Aufhänger des Artikels ist der Fakt, dass im Hause Spex seit Anfang des Jahres dieser vermeintlichen, durch die Schnelligkeit des Internets bedingten Unnötigkeit von Tonträgerrezensionen mit einer aufoktroyierten Vielstimmigkeit zu begegnen versucht wird. In Zukunft rezensieren dort nun im „Pop-Briefing“ jeweils mehrere Redakteure diskutierend eine Platte – mit dem einer gewissen Ironie nicht entbehrendem Ergebnis, dass die Rezensionen der Zeitschrift fortan genau das sind, was das Internet auch zu offerieren vermag: ein vielstimmiges „Jeder-gibt-seinen-Senf-dazu“. Auf der Suche nach Qualitäten, die durchschnittliche Musikblogs nicht bieten können, verhaspelt sich die Spex also in der Heimat derselben: in den Weiten der Positionslosigkeit.

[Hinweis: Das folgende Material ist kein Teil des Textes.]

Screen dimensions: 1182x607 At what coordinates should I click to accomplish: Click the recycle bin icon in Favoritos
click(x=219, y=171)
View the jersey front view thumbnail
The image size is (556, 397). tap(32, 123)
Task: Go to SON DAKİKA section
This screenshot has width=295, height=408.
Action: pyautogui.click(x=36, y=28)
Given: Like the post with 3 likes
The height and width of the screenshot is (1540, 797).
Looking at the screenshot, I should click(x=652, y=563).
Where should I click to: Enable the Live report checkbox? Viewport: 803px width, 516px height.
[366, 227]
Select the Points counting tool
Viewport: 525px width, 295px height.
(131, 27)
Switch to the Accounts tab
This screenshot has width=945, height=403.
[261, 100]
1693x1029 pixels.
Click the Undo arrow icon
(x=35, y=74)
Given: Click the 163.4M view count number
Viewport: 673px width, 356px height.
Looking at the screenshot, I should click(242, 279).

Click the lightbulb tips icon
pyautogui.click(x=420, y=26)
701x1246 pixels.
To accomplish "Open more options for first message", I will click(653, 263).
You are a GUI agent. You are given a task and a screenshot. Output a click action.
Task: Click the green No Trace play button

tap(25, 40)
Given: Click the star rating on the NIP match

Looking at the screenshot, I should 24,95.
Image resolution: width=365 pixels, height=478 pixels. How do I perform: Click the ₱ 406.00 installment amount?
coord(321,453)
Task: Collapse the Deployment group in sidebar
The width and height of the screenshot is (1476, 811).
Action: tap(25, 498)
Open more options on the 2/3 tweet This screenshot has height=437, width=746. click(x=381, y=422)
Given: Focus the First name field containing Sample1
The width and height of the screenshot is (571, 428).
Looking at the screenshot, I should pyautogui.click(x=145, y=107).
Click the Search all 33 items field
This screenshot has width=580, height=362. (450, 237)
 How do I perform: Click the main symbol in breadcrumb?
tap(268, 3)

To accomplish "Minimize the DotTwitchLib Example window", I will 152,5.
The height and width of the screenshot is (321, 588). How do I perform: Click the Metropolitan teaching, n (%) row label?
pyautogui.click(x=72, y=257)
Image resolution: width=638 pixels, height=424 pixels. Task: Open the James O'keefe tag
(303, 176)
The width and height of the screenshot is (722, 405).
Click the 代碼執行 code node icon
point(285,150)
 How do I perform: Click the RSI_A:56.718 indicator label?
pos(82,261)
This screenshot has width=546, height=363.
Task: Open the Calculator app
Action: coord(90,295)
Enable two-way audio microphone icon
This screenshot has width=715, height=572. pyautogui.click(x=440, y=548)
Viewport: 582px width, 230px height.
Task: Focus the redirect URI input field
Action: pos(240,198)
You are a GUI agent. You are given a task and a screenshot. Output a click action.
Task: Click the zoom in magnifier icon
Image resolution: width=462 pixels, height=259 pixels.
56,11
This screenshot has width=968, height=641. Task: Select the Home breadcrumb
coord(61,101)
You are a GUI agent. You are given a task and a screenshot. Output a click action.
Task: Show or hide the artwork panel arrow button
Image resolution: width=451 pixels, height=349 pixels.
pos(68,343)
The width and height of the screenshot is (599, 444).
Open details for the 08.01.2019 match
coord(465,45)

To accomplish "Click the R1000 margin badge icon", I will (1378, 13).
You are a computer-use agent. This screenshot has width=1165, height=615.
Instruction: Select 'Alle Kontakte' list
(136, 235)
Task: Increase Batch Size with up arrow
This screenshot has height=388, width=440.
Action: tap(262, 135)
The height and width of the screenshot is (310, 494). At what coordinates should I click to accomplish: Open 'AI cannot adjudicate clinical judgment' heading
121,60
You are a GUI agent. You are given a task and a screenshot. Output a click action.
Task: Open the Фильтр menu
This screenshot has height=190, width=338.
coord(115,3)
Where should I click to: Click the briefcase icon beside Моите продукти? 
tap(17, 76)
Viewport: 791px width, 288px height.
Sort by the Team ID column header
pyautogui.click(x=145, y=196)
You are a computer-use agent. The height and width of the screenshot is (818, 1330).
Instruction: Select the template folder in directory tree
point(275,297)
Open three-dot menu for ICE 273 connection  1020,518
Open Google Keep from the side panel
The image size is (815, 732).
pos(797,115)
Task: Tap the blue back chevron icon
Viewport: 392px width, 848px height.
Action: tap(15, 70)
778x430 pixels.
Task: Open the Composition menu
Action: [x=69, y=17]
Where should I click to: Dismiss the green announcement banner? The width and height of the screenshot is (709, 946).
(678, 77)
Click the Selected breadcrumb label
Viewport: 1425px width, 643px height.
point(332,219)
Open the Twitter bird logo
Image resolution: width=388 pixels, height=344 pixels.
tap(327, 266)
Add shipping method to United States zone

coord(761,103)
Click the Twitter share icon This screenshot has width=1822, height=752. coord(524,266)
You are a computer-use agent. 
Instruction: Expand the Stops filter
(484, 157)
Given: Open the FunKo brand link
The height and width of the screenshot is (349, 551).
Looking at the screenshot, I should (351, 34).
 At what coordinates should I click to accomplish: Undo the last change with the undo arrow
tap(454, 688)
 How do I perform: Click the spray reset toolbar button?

Statt solcher postmodernen Zerredung von Musik, wäre es meiner Meinung nach wohl richtiger (und wirklich nötiger) sich ausführlich und vor allem kritisch mit dem Gegenstand zu beschäftigen, um so einer Oberflächlichkeit mit Diskurs, Tiefe und Kontextualisierung zu begegnen. Im Sinne einer solchen “qualifizierte Langsamkeit” fordert der Pop-Theoretiker Diedrich Diedrichsen, statt der allgegenwärtigen Lobhudelei von Lieblingsmusiken der Autoren, eine “schroffe Ablehnung des ganzen Scheiß” lesbar zu machen (vgl.). Der Fokus sollte darauf liegen, sich mittels Intensität und Gehalt einen Relevanzvorsprung gegenüber dem massenhaft vertretenen Egalem zu erarbeiten.
Da eine blass plappernde Berichterstattung ja gar kein exklusives Phänomen des Internets ist – wie uns die im taz-Artikel zu Wort kommenden Chefredakteure Max Dax (Spex) und Dennis Plauk (Visions) frech weiß machen wollen -, spielt es eigentlich keine Rolle, in welcher Form und an welchem Ort dies dann geschieht. Sowohl Print, als auch Web könnten ein Mehr an Tiefgang gut vertragen. Es kommt einfach auf die Inhalte von Texten an: deren Publikationsorte bieten keine Auskunftsbasis für ihre etwaige Konstitution, wenn diese Profundes liefern.